2021-07-30 14:37:06.541 wdl.w:consensus_genome workflow consensus_genome (idseq-workflows/consensus-genome/run.wdl Ln 9 Col 1) failed :: dir: "/home/samiahkanwar/Desktop/AKU_System/IDSeqPipeline_miniwdl/20210730_143628_consensus_genome", error: "NullValue", message: "Null value", node: "call-FilterReads", pos: {"source": "/home/samiahkanwar/Desktop/AKU_System/IDSeqPipeline_miniwdl/idseq-workflows/consensus-genome/run.wdl", "line": 117, "column": 33}
2021-07-30 14:37:06.541 wdl.w:consensus_genome aborting workflow
2021-07-30 14:37:06.543 miniwdl-run Null value :: error: "NullValue", node: "call-FilterReads", pos: {"source": "/home/samiahkanwar/Desktop/AKU_System/IDSeqPipeline_miniwdl/idseq-workflows/consensus-genome/run.wdl", "line": 117, "column": 33}, dir: "/home/samiahkanwar/Desktop/AKU_System/IDSeqPipeline_miniwdl/20210730_143628_consensus_genome"

I think the error is coming from run.wdl line 117 in FilterReads call.

                    ref_fasta = select_first([ref_fasta, FetchSequenceByAccessionId.sequence_fa]),
                    kraken2_db_tar_gz = kraken2_db_tar_gz,
                    docker_image_id = docker_image_id

Please help me!

workflow.log

mlin commented 3 years ago

@Samiah-Kanwar Thanks for the update, glad we're at least making progress.
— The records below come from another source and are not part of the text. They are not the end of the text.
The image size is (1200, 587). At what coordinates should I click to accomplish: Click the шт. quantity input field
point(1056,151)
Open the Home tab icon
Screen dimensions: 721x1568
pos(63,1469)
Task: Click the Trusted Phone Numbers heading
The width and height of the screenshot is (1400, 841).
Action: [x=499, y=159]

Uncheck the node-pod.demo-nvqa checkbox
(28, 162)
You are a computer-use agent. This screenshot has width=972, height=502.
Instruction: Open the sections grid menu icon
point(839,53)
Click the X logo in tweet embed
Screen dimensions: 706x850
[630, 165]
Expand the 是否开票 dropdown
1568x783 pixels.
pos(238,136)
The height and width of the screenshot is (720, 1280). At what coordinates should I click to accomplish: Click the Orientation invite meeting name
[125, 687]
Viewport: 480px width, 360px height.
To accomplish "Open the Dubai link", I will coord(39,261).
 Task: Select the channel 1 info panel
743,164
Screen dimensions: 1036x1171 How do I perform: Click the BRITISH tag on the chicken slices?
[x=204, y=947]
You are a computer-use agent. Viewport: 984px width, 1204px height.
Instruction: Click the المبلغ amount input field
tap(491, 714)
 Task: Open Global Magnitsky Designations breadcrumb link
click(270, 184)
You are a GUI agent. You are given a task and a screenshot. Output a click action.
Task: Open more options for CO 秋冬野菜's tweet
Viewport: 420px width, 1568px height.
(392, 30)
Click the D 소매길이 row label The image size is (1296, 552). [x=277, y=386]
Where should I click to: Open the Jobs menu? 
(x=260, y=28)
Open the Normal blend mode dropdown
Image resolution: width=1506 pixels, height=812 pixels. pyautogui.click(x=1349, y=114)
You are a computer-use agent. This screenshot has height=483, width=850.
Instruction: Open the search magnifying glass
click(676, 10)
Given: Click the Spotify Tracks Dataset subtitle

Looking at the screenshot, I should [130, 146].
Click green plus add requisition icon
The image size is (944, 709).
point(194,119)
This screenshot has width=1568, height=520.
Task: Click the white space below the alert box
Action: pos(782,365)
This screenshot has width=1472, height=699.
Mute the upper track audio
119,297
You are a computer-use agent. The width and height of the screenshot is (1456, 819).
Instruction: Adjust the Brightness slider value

I spoke with some of my colleagues today and we think the wiki instructions are probably a little out of date, leading to this problem. We will be going through them to check in the next couple of days and I'll update you here. Sorry for the inconvenience!

Samiah-Kanwar commented 3 years ago

Thank you very much @mlin . Yes and I highly appreciate your efforts. Sure I will be waiting.

rzlim08 commented 3 years ago

Hi @Samiah-Kanwar thanks for bringing this up, we were missing the ref_fasta=s3://idseq-public-references/consensus-genome/MN908947.3.fa parameter in the test example. I've updated the readme here, so running that should work now.

Samiah-Kanwar commented 3 years ago

Hi @rzlim08 thank you very much, I ran the updated command and it worked, the whole pipeline ran successfully on test example. Once again thank you very much @mlin and @rzlim08 , you guys are awesome.